The best thing about having a transcript like this it allowed me to do a pattern analysis and learning assessment of the tweets. This will help improve the networked learning design for next time. Some analysis questions:
What points were the participants in the room tweeting? How did that relate to the learning objectives?
Were there conversations taking place between Twitter users that extended the learning or were people mostly parallel online note taking?

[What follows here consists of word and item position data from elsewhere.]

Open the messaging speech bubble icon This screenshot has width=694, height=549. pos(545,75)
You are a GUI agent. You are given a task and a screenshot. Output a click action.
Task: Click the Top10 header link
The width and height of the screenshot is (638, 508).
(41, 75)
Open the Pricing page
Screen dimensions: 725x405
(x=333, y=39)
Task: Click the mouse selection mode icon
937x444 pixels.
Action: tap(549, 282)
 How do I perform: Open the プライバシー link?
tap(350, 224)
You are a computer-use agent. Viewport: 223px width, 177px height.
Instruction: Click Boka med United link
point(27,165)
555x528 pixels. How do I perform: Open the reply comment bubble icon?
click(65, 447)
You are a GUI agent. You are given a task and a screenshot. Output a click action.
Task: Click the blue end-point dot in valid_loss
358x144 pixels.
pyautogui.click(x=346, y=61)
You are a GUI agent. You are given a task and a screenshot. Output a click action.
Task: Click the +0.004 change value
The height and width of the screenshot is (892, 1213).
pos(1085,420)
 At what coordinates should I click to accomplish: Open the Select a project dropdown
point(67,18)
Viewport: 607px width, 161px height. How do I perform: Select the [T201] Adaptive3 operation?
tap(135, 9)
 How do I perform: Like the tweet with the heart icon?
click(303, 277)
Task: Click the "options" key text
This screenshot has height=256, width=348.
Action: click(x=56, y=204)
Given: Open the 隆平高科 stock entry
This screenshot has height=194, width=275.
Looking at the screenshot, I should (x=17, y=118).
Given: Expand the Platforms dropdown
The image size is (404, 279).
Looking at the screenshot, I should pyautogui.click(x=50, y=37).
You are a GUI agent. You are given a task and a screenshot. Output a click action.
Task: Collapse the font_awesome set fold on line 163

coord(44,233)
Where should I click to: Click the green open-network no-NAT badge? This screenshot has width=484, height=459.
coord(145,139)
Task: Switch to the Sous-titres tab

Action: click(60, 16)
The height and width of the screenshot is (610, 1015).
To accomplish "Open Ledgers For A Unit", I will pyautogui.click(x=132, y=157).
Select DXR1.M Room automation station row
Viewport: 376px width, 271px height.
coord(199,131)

Were people not in the room engaged in any of the conversation beyond retweeting?
What Powers Learning: Sharing Experiences and Stories With Peers
I am a big believer that people can learn as much from the peers in the room as the “expert on the stage.” As an instructor, if you go in with the idea that you will be “filling people with knowledge” you don’t let the most valuable form of learning emerge – sharing the wisdom that comes from experience. (The Colorado Funders Association is doing this on its blog about philanthropy stories. ) The fun part of instructional design is embedding opportunities for this to happen.
On this two minute video, Dan Hanley, Director of Development, Boulder County Aids Project, talks about how Twitter is a useful tool in his fundraising work primarily for Twitter’s ability to connect and develop relationships with new donors.
Lisa Harris from Colorado Health Care Foundation and Kindle Morell from Colorado Health Institute shared how they have formed an informal social media peer group of people from different health care organizations in the Denver area. They meet for breakfast and do not have a formal agenda – they discuss areas of practice, including working as change agents inside and outside of their organizations.
The Challenge of Transfer
One-day or half-workshops are only one touch point. They are good for getting a large group of people of to speed. But the real learning comes happens by putting something learned (an idea, a method, a tip, or technique) into daily practice. That is what guided the design of my “Social Media Lab” that continues the peer learning while getting past the challenge of transfer.
That is one reason why I always incorporate a reflection at the end that helps participates identify one small action step. I ask participants to share on an index card as part of a raffle for my book. The information is also valuable for improving the learning design. In addition to the concrete technical and tactical action steps (e.g. set up a listening post), here some additional action steps that indicate the learning from the day will be taken back to others in the organization:
Bring learnings from the day back to my team as soon as possible
Sit down with my executive director to discuss a process for a social media policy
Have a social media strategy brainstorm with staff
Clarifying exactly what we want to accomplish with social media and the audience
Sharing what I learned from my colleagues at the workshop with staff
I can only echo the tweet above: Thank you so much for everything I learned and meeting great people.